## The task
From the line below that contains "Open the shapes" to the line that contains "Given: Choose the", repeat every line exactly, both ends included, and nothing else.

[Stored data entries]
◆ ◆ ◆ ◆

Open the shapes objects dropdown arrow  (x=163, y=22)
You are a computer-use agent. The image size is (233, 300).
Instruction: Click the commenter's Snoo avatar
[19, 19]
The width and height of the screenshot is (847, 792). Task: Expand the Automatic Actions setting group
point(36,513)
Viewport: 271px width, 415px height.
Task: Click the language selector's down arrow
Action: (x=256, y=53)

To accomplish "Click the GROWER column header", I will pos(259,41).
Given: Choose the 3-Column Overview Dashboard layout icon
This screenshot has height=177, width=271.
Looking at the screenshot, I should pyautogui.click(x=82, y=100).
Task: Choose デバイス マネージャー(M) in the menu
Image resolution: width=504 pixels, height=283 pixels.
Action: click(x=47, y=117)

◆ ◆ ◆ ◆

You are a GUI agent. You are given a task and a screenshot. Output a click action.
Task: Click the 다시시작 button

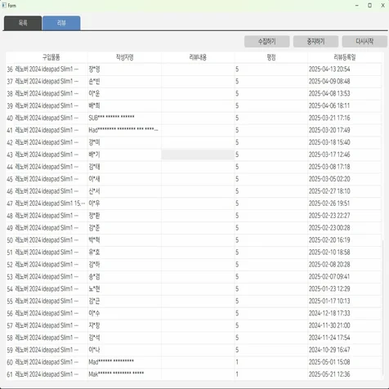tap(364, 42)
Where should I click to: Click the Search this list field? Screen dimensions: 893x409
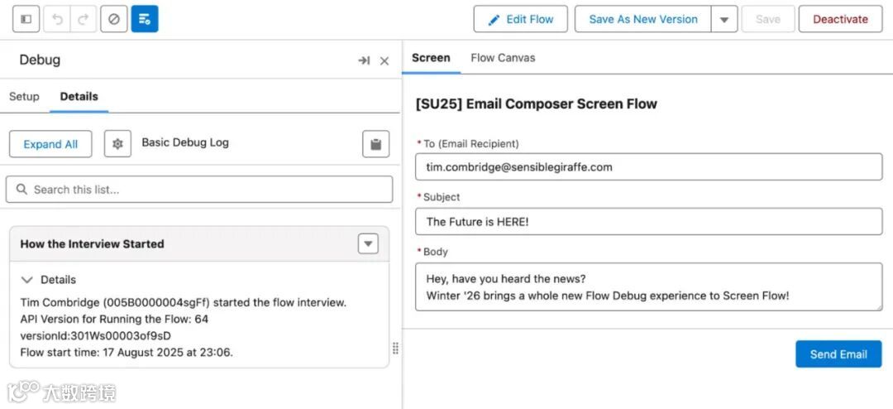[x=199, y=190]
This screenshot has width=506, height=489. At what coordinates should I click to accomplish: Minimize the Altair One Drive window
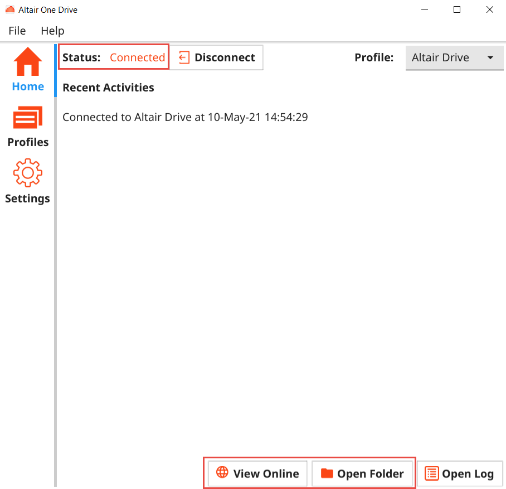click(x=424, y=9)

◆ ◆ ◆ ◆

## Answer to this exercise
Open the shapes objects dropdown arrow  (x=163, y=22)
You are a computer-use agent. The image size is (233, 300).
Instruction: Click the commenter's Snoo avatar
[19, 19]
The width and height of the screenshot is (847, 792). Task: Expand the Automatic Actions setting group
point(36,513)
Viewport: 271px width, 415px height.
Task: Click the language selector's down arrow
Action: (x=256, y=53)

To accomplish "Click the GROWER column header", I will pos(259,41).
Given: Choose the 3-Column Overview Dashboard layout icon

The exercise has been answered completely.